_Document excerpt_:

American animated television series

The Wild Thornberrys is an American animated television series created by Arlene Klasky, Gábor Csupó, Steve Pepoon, David Silverman, and Stephen Sustarsic for Nickelodeon. It was produced by Klasky Csupo and Nickelodeon Animation Studio.

The series portrays the zany hijinks of a family of nomadic wildlife documentary filmmakers known as the Thornberrys, which consist of the nature documentary television host Nigel, his wife and camera operator Marianne, their 16-year-old daughter Debbie, their younger daughter Eliza, their adopted son Donnie, and a chimpanzee named Darwin. The series focuses particularly on Eliza, who has a magical ability to communicate with animals. The Thornberry family travels to every continent and wildlife environment in the ComVee, a recreational vehicle equipped with safety mechanisms to handle any terrain or body of water, to document their journeys in detail. Episodes typically involve Eliza befriending an animal and subsequently finding herself in peril.

Originally pitched by Klasky Csupo as an adult animated sitcom for Fox, the series was then retooled as a family-friendly animated series for Nickelodeon and premiered on September 1, 1998, as the eleventh Nicktoon and the third overall produced by the studio following Rugrats and Aaahh!!! Real Monsters. It ran for 5 seasons containing 91 episodes in total, with the final episode airing on June 11, 2004.

The series' fourth season premiere, "The Origin of Donnie", is a television special focusing on Donnie Thornberry's life before he was adopted by the family. A feature film, The Wild Thornberrys Movie, in which Eliza embarks on a quest to save a cheetah cub from poachers, was theatrically released on December 20, 2002. Rugrats Go Wild, a crossover feature film with Rugrats, was released in theaters on June 13, 2003. Spin-off media include DVD releases and three video games.

== Plot ==

"This is me: Eliza Thornberry, part of your average family. I got a dad, a mom, and a sister. There is Donnie we found him! And Darwin ... he found us. Oh yeah, about our house. It moves, 'cause we travel all over the world. You see, my dad hosts this nature show, and my mom shoots it. Okay, so we're not that average. And between you and me, something amazing happened ... and now I can talk to animals. It's really cool, but totally secret. And you know what? Life's never been the same."
— - Eliza Thornberry's opening narration.

The series focuses on a family of documentary filmmakers known as the Thornberrys, famous for their televised wildlife studies, as they travel the world in the "Comvee", a large, amphibious, multifunctional overland motorhome which doubles as their base of operations. It primarily centers on the family's younger daughter Eliza, and her secret gift of being able to communicate with animals, which was bestowed upon her after having freed a shaman masquerading as a trapped warthog.

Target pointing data
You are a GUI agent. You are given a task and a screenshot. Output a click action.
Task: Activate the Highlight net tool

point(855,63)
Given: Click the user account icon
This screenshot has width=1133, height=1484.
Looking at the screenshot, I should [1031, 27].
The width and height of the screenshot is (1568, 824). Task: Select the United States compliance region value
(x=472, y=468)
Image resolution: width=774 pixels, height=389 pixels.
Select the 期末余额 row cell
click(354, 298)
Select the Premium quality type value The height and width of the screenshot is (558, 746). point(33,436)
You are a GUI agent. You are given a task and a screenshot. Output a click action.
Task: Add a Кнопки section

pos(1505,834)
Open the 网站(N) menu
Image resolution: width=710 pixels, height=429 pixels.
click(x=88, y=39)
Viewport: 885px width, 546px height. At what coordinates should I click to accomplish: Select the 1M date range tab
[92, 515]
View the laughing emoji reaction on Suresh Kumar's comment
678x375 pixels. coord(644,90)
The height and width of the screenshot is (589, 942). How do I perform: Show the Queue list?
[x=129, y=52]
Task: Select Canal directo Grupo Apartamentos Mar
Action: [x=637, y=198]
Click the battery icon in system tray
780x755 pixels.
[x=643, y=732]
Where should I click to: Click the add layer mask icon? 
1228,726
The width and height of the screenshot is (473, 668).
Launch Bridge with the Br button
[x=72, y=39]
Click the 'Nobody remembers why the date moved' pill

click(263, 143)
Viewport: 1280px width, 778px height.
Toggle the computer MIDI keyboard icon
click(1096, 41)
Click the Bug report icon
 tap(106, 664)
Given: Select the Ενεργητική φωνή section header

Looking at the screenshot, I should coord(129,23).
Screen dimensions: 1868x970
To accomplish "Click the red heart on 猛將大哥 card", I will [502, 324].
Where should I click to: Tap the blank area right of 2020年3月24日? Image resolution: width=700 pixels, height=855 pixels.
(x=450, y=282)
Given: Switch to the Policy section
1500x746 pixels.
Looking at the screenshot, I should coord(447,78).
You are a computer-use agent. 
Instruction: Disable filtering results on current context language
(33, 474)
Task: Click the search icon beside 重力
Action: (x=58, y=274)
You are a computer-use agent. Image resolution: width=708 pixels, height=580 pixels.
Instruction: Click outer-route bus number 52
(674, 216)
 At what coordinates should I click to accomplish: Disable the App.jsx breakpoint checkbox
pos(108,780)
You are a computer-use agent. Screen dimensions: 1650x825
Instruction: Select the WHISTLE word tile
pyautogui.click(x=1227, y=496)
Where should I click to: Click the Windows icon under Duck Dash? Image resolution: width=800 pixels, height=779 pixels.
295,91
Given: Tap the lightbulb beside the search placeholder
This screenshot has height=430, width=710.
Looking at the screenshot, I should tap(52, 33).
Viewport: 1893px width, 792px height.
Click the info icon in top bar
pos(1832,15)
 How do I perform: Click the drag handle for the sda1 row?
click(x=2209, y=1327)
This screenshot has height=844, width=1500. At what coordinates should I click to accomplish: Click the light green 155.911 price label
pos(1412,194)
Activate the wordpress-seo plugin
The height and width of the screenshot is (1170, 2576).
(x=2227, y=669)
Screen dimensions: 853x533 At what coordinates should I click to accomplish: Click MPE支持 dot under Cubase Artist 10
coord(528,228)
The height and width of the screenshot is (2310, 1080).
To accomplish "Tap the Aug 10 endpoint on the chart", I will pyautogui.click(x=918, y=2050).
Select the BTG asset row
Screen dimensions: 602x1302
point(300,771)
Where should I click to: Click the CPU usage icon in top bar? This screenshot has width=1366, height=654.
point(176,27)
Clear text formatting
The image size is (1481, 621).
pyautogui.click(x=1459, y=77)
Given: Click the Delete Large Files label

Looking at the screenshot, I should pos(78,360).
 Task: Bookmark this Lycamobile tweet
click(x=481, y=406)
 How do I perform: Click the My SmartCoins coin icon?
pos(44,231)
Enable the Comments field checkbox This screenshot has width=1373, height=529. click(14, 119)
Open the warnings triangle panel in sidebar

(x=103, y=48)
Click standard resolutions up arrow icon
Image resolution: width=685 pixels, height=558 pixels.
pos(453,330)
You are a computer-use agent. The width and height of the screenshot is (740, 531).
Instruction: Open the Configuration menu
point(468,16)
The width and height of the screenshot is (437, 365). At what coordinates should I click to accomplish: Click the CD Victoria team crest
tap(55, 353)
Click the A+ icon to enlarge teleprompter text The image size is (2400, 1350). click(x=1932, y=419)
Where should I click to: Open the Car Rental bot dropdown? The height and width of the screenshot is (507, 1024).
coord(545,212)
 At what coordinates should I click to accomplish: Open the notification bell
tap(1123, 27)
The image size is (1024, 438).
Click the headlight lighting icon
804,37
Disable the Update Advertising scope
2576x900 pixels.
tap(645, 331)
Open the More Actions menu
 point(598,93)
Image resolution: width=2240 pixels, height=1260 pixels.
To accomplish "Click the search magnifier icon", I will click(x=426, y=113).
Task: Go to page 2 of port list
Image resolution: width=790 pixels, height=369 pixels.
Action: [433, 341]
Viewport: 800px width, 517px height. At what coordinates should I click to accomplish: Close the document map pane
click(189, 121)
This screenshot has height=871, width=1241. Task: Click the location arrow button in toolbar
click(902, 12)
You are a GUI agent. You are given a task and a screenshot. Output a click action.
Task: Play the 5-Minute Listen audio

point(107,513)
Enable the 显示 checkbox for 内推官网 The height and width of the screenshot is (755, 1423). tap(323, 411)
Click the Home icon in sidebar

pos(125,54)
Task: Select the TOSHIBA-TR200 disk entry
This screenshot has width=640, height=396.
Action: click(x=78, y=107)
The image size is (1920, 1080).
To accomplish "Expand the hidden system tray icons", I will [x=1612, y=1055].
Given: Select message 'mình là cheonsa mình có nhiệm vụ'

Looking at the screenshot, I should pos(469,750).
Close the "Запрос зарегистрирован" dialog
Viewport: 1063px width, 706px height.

_Aim 1_: In two sentences, summarize the passage about The Wild Thornberrys.
_Aim 2_: Continue the passage about The Wild Thornberrys from its final sentence.

_Response 1_: The Wild Thornberrys is an American animated series for Nickelodeon about a family of nomadic wildlife documentary filmmakers who travel the world in the ComVee. It centers on the younger daughter, Eliza, who can secretly talk to animals, and it ran for five seasons and 91 episodes from 1998 to 2004, with two feature films and other spin-off media.

_Response 2_:
The gift enables her to talk to the Thornberrys' pet chimpanzee Darwin. Together, the pair frequently venture through the wilderness, befriending many species of wild animals along the way, and discern moral truths and lessons through either their experiences or a particular animal species's lifestyle; often this means simply assisting the creatures by which they become acquainted in their difficulties.

==Characters==

The Wild Thornberrys, left to right, Nigel (bottom left), Marianne (with camera), Eliza (with glasses), Darwin (the chimpanzee), Donnie (with brown hair), and Debbie (sitting down, bored)

===Main===
- Elizabeth "Eliza" Thornberry (voiced by Lacey Chabert) is a nerdy 12-year-old girl and the youngest daughter of the Thornberrys. She has long red-orange hair that is usually worn parted in braided pigtails, and occasionally a ponytail, round eyeglasses, four big teeth connected by two braces, and freckles. She is able to communicate with animals, especially her chimpanzee sidekick Darwin. She must keep this gift secret or she will lose her powers (as revealed in the episode "Gift of Gab"). This happens in The Wild Thornberrys Movie when Eliza reluctantly tells two poachers her secret in order to save Debbie. However, after saving a herd of elephants from the same poachers later in the film, she is given her powers back. Despite her good intentions, she sometimes interferes with nature which causes more problems.
- Sir Nigel Archibald Thornberry KBE (voiced by Tim Curry) is Eliza, Debbie, and Donnie's father and Marianne's husband. He is also the son of Radcliffe (also voiced by Curry) and Cordelia Thornberry (Lynn Redgrave), an aristocratic British couple. Born in the U.K. and having attended Harrow School near London, he travels around the world with his own family making wildlife documentaries. He is eccentric, enthusiastic, and cheerful even in the face of danger, and is also known for his exaggerated facial features and love of kippers, which he offers frequently.
- Marianne Thornberry née Hunter (voiced by Jodi Carlisle) is Eliza, Debbie, and Donnie's American mother and Nigel's wife. She is the daughter of Frank (Ed Asner) and Sophie Hunter (Betty White). She is the director and camerawoman of the Thornberry documentaries, even willing to put herself in danger to capture a shot. She mentions that she attended the University of California, Berkeley as revealed in "Rebel Without a Trunk".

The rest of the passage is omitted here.